**PROVIDED PASSAGE**

===============

We evaluate our classifier using three subsets of our dataset. For every subset, we use all the hosts that appear in the last month as the test set and all the previous months as the training set. Thus, we use, e.g., the logs from November up to January in order to classify hosts seen in February logs. Hosts in the training set are labeled as “tracker” or “other” using the EasyPrivacy list as ground truth. Note that we also ensure that previously labeled vertices are not included in any future test sets. We use our classifier to tag each of the untagged nodes as tracker or non-tracker and measure precision, accuracy, false positive rate (FPR) and recall for each method. We assess classification stability, by randomly choosing test sets out of the complete dataset.

Table 1. New trackers per month

The number of test records and previously unseen trackers per month are shown in Table 1. We observe around 800 new trackers per month and this number is independent from the total number of requests to new pages over the 6 months of our dataset¹. This indicates that there is enough diversity in the tracker “ecosystem” that users are constantly exposed to “new-to-them” trackers. In turn, this strengthens the need for an automated detection system to alleviate the load on crowdsourced approaches.

Fig. 6.

Classifier performance for the neighborhood analysis method.

The classification results for February, March, and April are shown in Fig. 6. We assess the impact of threshold selection in the following ways: (a) Unlabeled nodes take the label of their neighbors’ most common tag (threshold = 0.00), and (b) The tag appears on at least a given fraction of the vertex’s neighbors.

In all cases, we achieve a classification precision that varies from 64 % up to 83 %. We observe that precision increases for higher thresholds: the more tracker neighbors a node has, the higher the probability that it is a tracker itself. Similarly, FPR and accuracy both improve for higher thresholds, but remain under 2 % and over 97 % in all cases. On the other hand, recall decreases as we increase the threshold, which means that we might miss a few trackers, but it is above 88 % in all cases.

4.2 Classification via Label Propagation

Label Propagation is a scalable iterative algorithm for community detection [11]. It exploits the graph structure to propagate labels and identify densely connected groups of vertices. Initially, vertices are assigned unique labels. Then, in an iterative fashion, vertices exchange labels with their neighbors. At each iteration, a vertex receives a list of labels of its immediate neighbors, adopting the most frequent label for itself. The algorithm converges when an iteration results in no label changes.

Fig. 7.

Illustration of label propagation technique for tracker classification.

Table 2. Label propagation classification results

Figure 7 illustrates how we use this algorithm on the hosts-projection graph. First, vertices propagate labels until convergence (i=0:4 in Fig. 7a); next vertices with the same label are grouped in the same community (i=5 in Fig. 7a). Then, we use the EasyPrivacy list to identify and tag known trackers inside the clusters, and tag as non-trackers white-listed vertices (Fig. 7b). Finally, we assign a super tag to each cluster by choosing the most popular tag among its cluster members (Fig. 7c). We classify unlabeled nodes by assigning them the super tag of the cluster in which they belong.

===============

**EXERCISE INPUTS**

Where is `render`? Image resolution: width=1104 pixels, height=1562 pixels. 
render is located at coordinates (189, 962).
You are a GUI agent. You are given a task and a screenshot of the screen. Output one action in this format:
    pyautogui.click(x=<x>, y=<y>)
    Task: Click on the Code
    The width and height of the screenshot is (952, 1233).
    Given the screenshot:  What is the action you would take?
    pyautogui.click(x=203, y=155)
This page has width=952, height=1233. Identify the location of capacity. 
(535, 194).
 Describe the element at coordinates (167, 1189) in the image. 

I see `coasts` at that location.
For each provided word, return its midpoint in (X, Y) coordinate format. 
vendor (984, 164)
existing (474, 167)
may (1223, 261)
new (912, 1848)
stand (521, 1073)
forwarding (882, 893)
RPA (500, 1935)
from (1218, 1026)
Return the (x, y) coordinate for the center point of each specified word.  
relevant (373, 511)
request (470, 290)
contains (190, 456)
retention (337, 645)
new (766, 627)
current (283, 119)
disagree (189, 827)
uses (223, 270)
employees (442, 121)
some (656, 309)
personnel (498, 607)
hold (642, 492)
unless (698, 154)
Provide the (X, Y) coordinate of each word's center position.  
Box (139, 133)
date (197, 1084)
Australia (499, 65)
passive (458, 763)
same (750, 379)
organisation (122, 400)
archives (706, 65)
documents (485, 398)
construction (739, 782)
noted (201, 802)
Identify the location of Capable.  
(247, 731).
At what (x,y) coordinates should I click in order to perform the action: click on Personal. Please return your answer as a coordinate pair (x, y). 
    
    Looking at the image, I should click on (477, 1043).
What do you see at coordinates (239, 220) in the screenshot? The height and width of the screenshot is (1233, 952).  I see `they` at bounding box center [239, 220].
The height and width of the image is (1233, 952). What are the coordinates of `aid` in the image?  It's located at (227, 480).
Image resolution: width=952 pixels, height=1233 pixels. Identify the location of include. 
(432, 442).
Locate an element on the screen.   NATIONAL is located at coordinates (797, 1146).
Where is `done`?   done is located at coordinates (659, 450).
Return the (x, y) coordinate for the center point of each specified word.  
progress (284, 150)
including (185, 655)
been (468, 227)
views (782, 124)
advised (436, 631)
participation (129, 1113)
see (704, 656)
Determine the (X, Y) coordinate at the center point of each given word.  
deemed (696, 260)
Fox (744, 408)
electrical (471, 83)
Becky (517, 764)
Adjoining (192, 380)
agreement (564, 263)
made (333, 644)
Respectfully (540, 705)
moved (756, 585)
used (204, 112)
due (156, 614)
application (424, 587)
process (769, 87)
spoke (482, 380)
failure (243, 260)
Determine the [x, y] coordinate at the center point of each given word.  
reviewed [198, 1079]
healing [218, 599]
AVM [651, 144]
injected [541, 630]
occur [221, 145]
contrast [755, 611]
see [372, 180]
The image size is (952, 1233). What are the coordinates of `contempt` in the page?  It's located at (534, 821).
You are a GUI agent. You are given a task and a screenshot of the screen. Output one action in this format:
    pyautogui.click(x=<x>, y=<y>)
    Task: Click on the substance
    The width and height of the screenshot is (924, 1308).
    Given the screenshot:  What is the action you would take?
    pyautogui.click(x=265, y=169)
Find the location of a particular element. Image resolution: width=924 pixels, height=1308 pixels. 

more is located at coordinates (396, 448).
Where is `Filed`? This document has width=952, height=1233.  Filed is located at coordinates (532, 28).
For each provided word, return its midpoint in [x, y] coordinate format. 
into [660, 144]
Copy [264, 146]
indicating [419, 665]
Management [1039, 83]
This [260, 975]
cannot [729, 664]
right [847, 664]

===============

**REQUIRED TASK A**
Condense the paragraph of the tracker-classification excerpt that begins "In all cases, we achieve" into a bulleted list that keeps its main facts.
**REQUIRED TASK B**
In the listing, start with the line containing "unless (698, 154)" and go on through the line containing "Looking at the". Reproduce only those lines with "center position" swapped for "midpoint".
The tracker-classification excerpt and the listing come from unrelated sources.

**TASK OUTPUT A**
- Classification precision ranges from 64% to 83% in all cases.
- Precision rises with higher thresholds: the more tracker neighbors a node has, the more likely it is a tracker itself.
- FPR and accuracy also improve with higher thresholds, staying under 2% and over 97% in all cases.
- Recall falls as the threshold increases, so a few trackers might be missed, but it stays above 88% in all cases.

**TASK OUTPUT B**
unless (698, 154)
Provide the (X, Y) coordinate of each word's midpoint.  
Box (139, 133)
date (197, 1084)
Australia (499, 65)
passive (458, 763)
same (750, 379)
organisation (122, 400)
archives (706, 65)
documents (485, 398)
construction (739, 782)
noted (201, 802)
Identify the location of Capable.  
(247, 731).
At what (x,y) coordinates should I click in order to perform the action: click on Personal. Please return your answer as a coordinate pair (x, y). 
    
    Looking at the image, I should click on (477, 1043).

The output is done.